No obstante, no iban a ser todo exuberancia hídrica. El Oza sufre en los cálidos veranos, y de qué manera. En el agosto de 2022 el agua escaseó tanto que se podía cruzar prácticamente en cualquier punto.
SOLDADESCA
El Oza está flanqueado por arroyos que si bien acatan la jerarquía, no son meras comparsas de su general, y algunos hasta pueden presumir de historias con enjundia. El primero, el arroyo de Las Furnias, que bebe del Pico Tuerto. Según Rodríguez Cubero (al que debemos buena parte de las pistas con las que escarbar en las historias), el llamado oratorio de San Ciprián se levantaba en el valle del mismo nombre, entre la carretera actual que conecta Montes de Valdueza con la civilización, aquella de la que huía Fructuoso. El acervo popular asegura que hay una piedra labrada en forma de sillón donde el santo solía tomar el sol, algo muy evocador pero de difícil comprobación.
El ya citado arroyo de Peñalba, deudo a su vez de los arroyos de Friguera, de Los Mateos y el del Silencio -que un día fueron venas de un glaciar-, viene cargado de ecos del pasado. No olvidar el arroyo de Manzanedo, bajando alegre entre castaños centenarios y ruinas, donde nadie se acuerda ya de la santa Egeria, que bien podría haber sido la fundadora del Lonely Planet escrito en latín: Planeta Solitarius. Aunque más modesto, y descargado de pesadas cargas de la historia, el arroyo de Pomares, con un encanto especial, de pequeñas cascadas. Y avanzando hacia el poniente, el arroyo de la Raseda, que se encuentra con el Oza en San Clemente de Valdueza. Y en nada, el arroyo de Bocarrodrigo (citado como el de Río Guío, confusión del que lo apuntó a vuela pluma), misterioso y encajonado, que cede sus aguas tomadas del Forgas antes de vislumbrar Valdefrancos entre la espesura. Y Rioseco, arroyo que no necesita más explicación, pero que siempre he visto, o más bien oído, con ese rumor del que sigue labrando piedra bajando de Valcabado. Los monjes de Santullano fueron más previsores al levantar la Granja de los Monjes, y la separaron del Oza; no demasiado pero lo justo como para tomar distancia, como el torero tantea al toro. Antes, dos arroyos descienden por la orilla derecha: el Carrozo y el Castrillo, que aprovechan un ensanche del río para desaparecer pausadamente en su curso. Pasado San Esteban de Valdueza, el arroyo de Villanueva, con su puente romano, o no. Y ahí el Oza se solaza y engorda también con el hilo de agua que brota en el Barranco de Juan Prieto, modesto hasta que se encabrita. Es entonces cuando el Oza serpentea más que nunca, las orillas se separan, bebe del arroyo que baja de Valdecañada, y el paisaje se va abriendo, como anticipando la luz final. Los últimos aportes son el arroyo de Ozuela, y el más modesto arroyo de los Predos, que conforma un fértil valle en las faldas de Orbanajo. Ahí es cuando el joven y tan viejo Oza saluda a la muchedumbre de chopos, al altivo canal de Cornatel, para visitar Toral de Merayo con cierta prisa, que el Sil, el matarife de sangre y heridas, no espera.

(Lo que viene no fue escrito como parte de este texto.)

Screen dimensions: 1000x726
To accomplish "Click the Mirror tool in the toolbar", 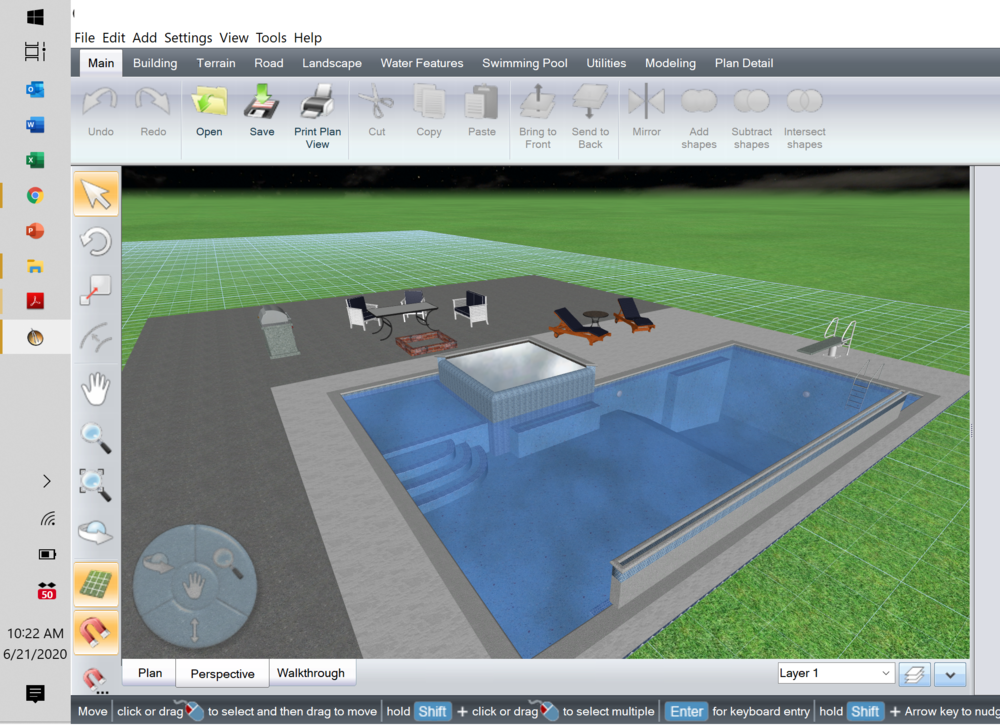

Heráclito decía que ningún hombre puede cruzar el mismo río dos veces, porque ni el hombre ni el agua serán los mismos. Este famoso aforismo del filósofo jónico hace alusión al cambio. Y cómo no va a hacerlo si el efecto principal del agua es la transformación de todo lo que toca. Así que el Oza es siempre diferente. Cuando lo mires, o bajes a meter las manos y tomar un guijarro, has de saber que ese instante es irrepetible.

Fenomenal Luis. Bien por la "antigua iglesia de San Bartolomé, hoy cementerio". A las cosas por su nombre.
Lo de "lavar sus vergüenzas" en el río, puede ser que lo hicieran como ayuda para controlar los "pensamientos impuros" que ya de aquella, y hoy también, eran considerados pecado mortal.... o eso creo yo.